Officially called a “special military operation,” it was intended as an important step toward restoring Russia’s lost empire after the collapse of the Soviet Union in 1991.
Ukrainian troops were initially outgunned and outnumbered. But after weeks of combat, Russian forces retreated, stymied by ferocious Ukrainian resistance.
By September, Ukrainian forces launched a rapid offensive, recapturing much of the northeastern Kharkiv region, including the city of Izium. Previously, the Russians had been using this as a key logistics hub.
On September 21, with Russian forces bogged down or retreating, Putin announced the partial mobilization of 300,000 military reservists. All male citizens below 60 are now eligible to be drafted.
The announcement set off a massive exodus of at least 194,000 Russian men (and their wives or girlfriends) to such neighboring countries as Turkey, Georgia, Kazakhstan and Mongolia.
On the same day Putin announced the mobilization, he threatened to use nuclear weapons to defend not simply Russia but the Ukrainian territory his forces had captured.
Thus, in a series of swift moves, Putin:
- Turned Russia into an international pariah;
- Plunged its economy into chaos through Western sanctions;
- Infuriated millions of Russians through his draft;
- Brought NATO to the brink of all-out war; and
- Humiliated Russia by exposing its military incompetence.
Putin is reportedly not inclined to heed contrary advice. But he would do well to heed that of Niccolo Machiavelli, the father of political science. In his masterwork, The Discourses, Machiavelli warned:
When a prince becomes universally hated, it is likely that he’s harmed some individuals—who thus seek revenge. This desire is increased by seeing the prince is widely loathed.
A prince, then, should avoid incurring such universal hatred. By doing this, he protects himself from such vengeance-seekers.

Niccolo Machiavelli
Another Communist dictator—Joseph Stalin—may have paid the price for violating this counsel.
Throughout his 30-year reign over the Soviet Union, Stalin was responsible for the deaths of at least 20 million men, women and children.
These deaths resulted from executions, a man-made famine through the forced collectivation of harvests, deportations and imprisonment in Gulag camps.

Joseph Stalin
Robert Payne, the acclaimed British historian, vividly portrayed the crimes of this murderous tyrant in his brilliant 1965 biography, The Rise and Fall of Stalin.
According to Payne, Stalin was planning yet another purge during the last weeks of his life. This would be “a holocaust greater than any he had planned before.
“The chistka [purge] had become a ritual like a ceremonial cleansing of a temple performed every three or four years according to ancient laws.
“The first chistka had taken place during the early months of the [Russian] revolution. It had proved so salutary that periodical bloodbaths were incorporated in the unwritten laws of the state.
“This time there would be a chistka to end all chistkas, a purging of the entire body of the state from top to bottom. No one, not even the highest officials, was to be spared.”
Yet Stalin did nothing to calm their fears. He often summoned his “comrades” to the Kremlin for late-night drinking bouts, where he freely humiliated them.
“What would you do without Stalin?” he asked one night. “You’d be like blind kittens.”

Then, on January 13, 1953, the Soviet Union’s two government-controlled newspapers—Pravda (“Truth”) and Izvestiya (“News”)—announced that a sinister plot by nine Jewish doctors had been uncovered.

## DATASET SECTION
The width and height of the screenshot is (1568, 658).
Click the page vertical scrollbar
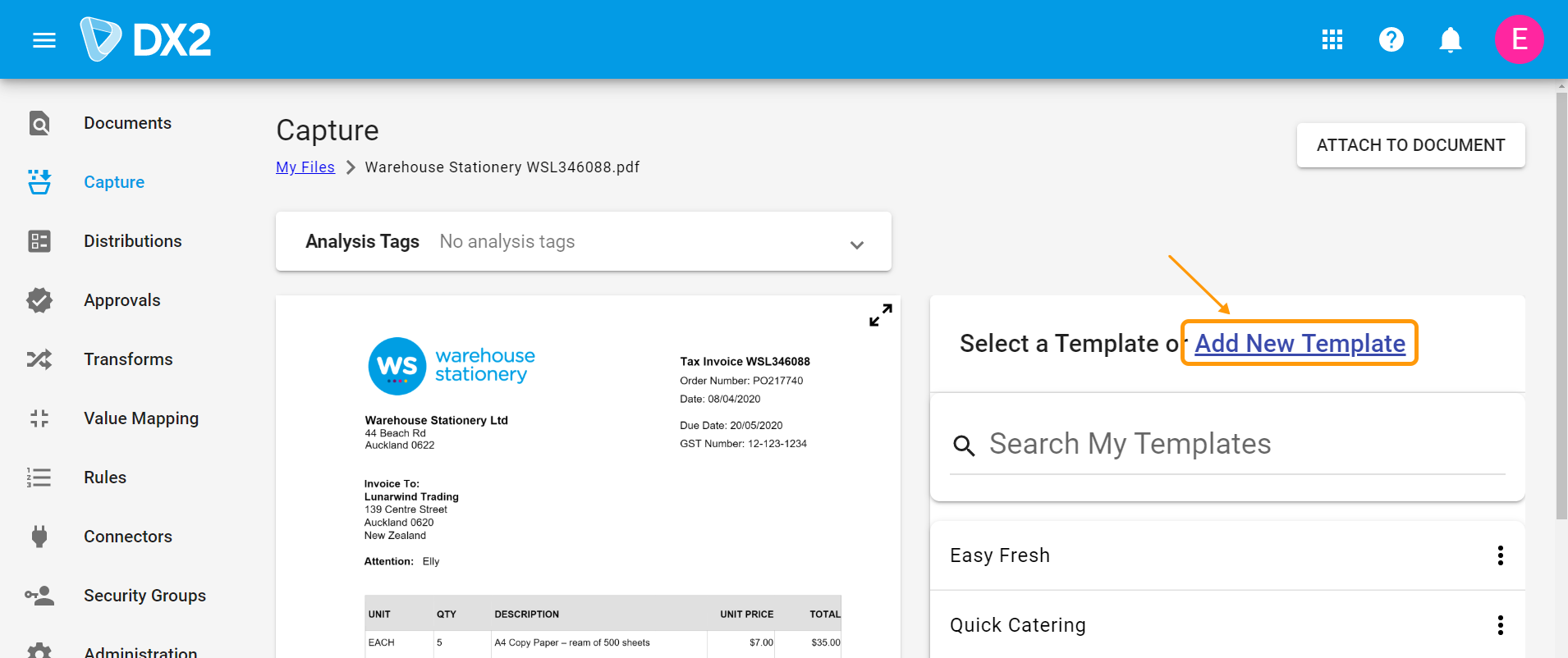(1561, 304)
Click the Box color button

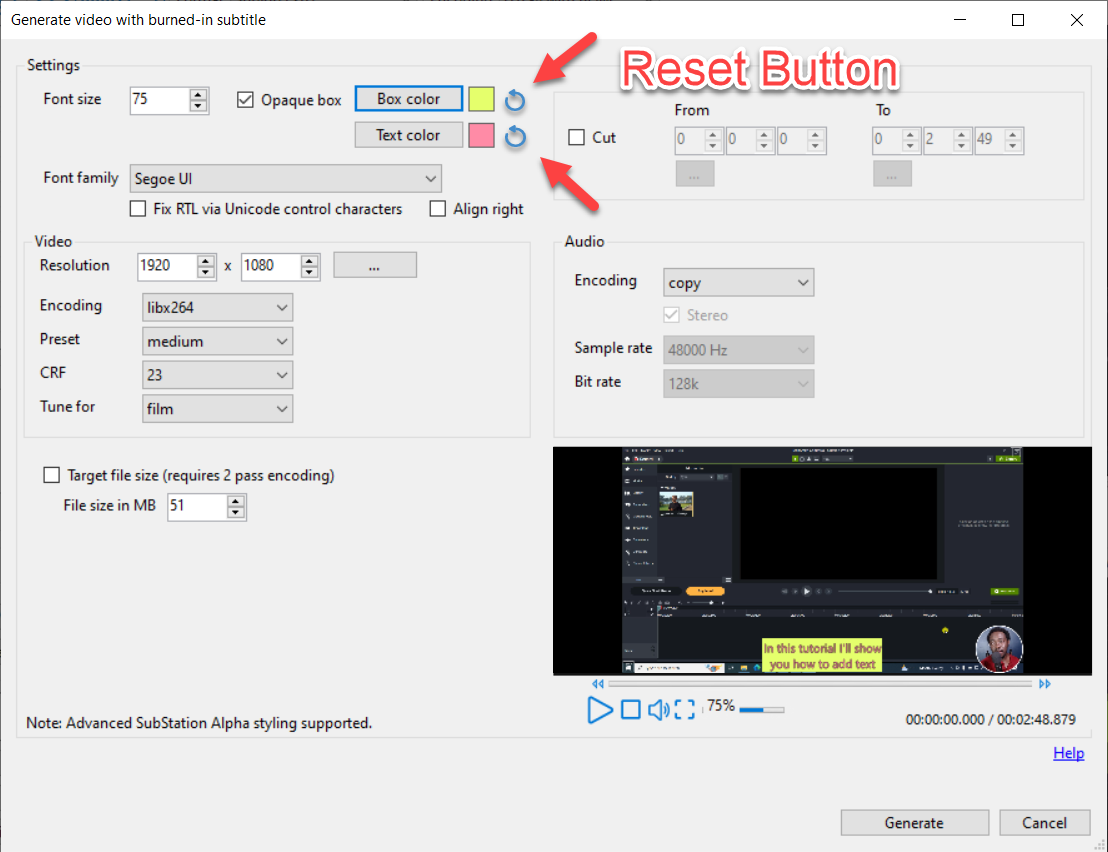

## WHAT YOU NEED TO DO
Reproduce everything in the passage on Putin and Stalin from "Thus, in a series" down to "is widely loathed.".

## EXERCISE RESPONSE
Thus, in a series of swift moves, Putin:
- Turned Russia into an international pariah;
- Plunged its economy into chaos through Western sanctions;
- Infuriated millions of Russians through his draft;
- Brought NATO to the brink of all-out war; and
- Humiliated Russia by exposing its military incompetence.
Putin is reportedly not inclined to heed contrary advice. But he would do well to heed that of Niccolo Machiavelli, the father of political science. In his masterwork, The Discourses, Machiavelli warned:
When a prince becomes universally hated, it is likely that he’s harmed some individuals—who thus seek revenge. This desire is increased by seeing the prince is widely loathed.